Mark's showing progress! His fingers are starting to twitch, but he still hasn't woken up! I knew Mark was going to get better!

May 1, 1981,

Mark woke up today! Like, fully awake! I stayed as long as I could so we could talk. I told him about the rumors that were going around. He got a good laugh about those. When he asked about his camera I broke down and told him that it was destroyed. I thought he was going to kill me! But instead he just smiled and said, "The best things in life are free. It was never about the camera, it was about the memories it preserved. Don't worry, I can get another one." It made me feel a lot better and I promised I'd use my allowance to help him buy a new camera.

I'm just so happy Mark's better and that our lives can go back to the way they were.

Oh, and I apologized for the fight.

And Mark still hasn't told me where those scars are from, but I'll leave it alone for now.

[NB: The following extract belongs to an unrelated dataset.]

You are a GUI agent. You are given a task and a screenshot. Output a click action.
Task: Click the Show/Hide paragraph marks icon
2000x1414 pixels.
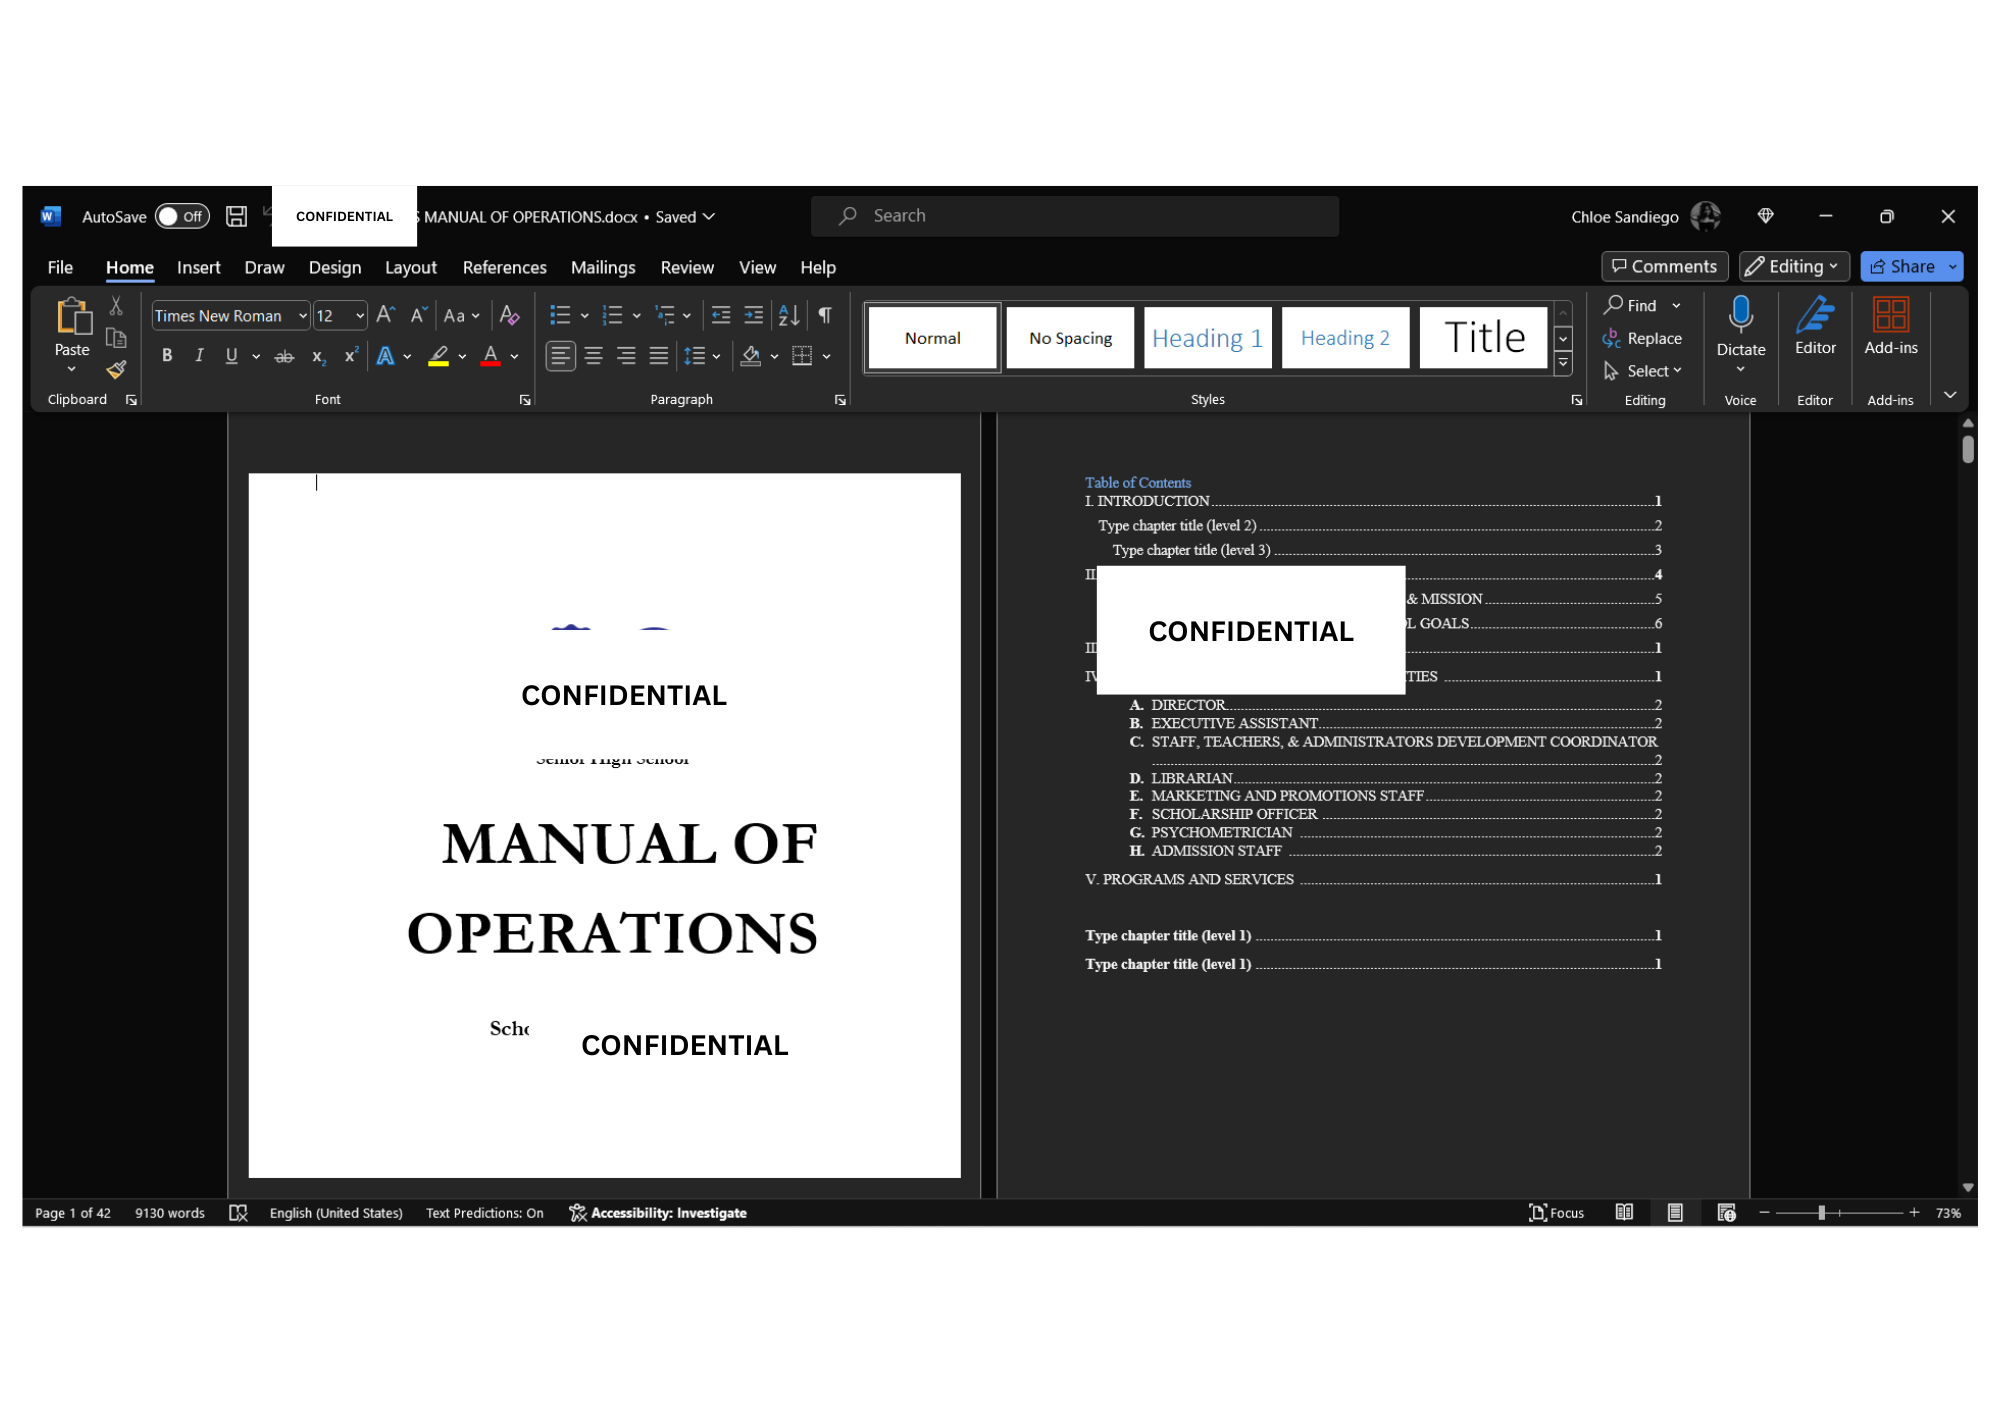tap(825, 316)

Roger closed April's journal softly and looked at his best friend.

"So you're not mad that I broke your camera?" Roger asked.

Mark smiled. "I said it once and I'll say it again- the best things in life are free. It was never about the camera, it was about the memories. Roger, I don't care about the camera. I only care about the sentimental value. April bought me that camera and it's not like she's going to buy me another one anytime soon."

Roger grinned deviously and he disappeared into his room, returning with a wad of bills.

"April gave me some money to save up before she…left," Roger said, "I've been adding to it over the years. Now you can get a camera from your two best friends."

Mark's eyes lit up. "I'd like nothing more than that," he said.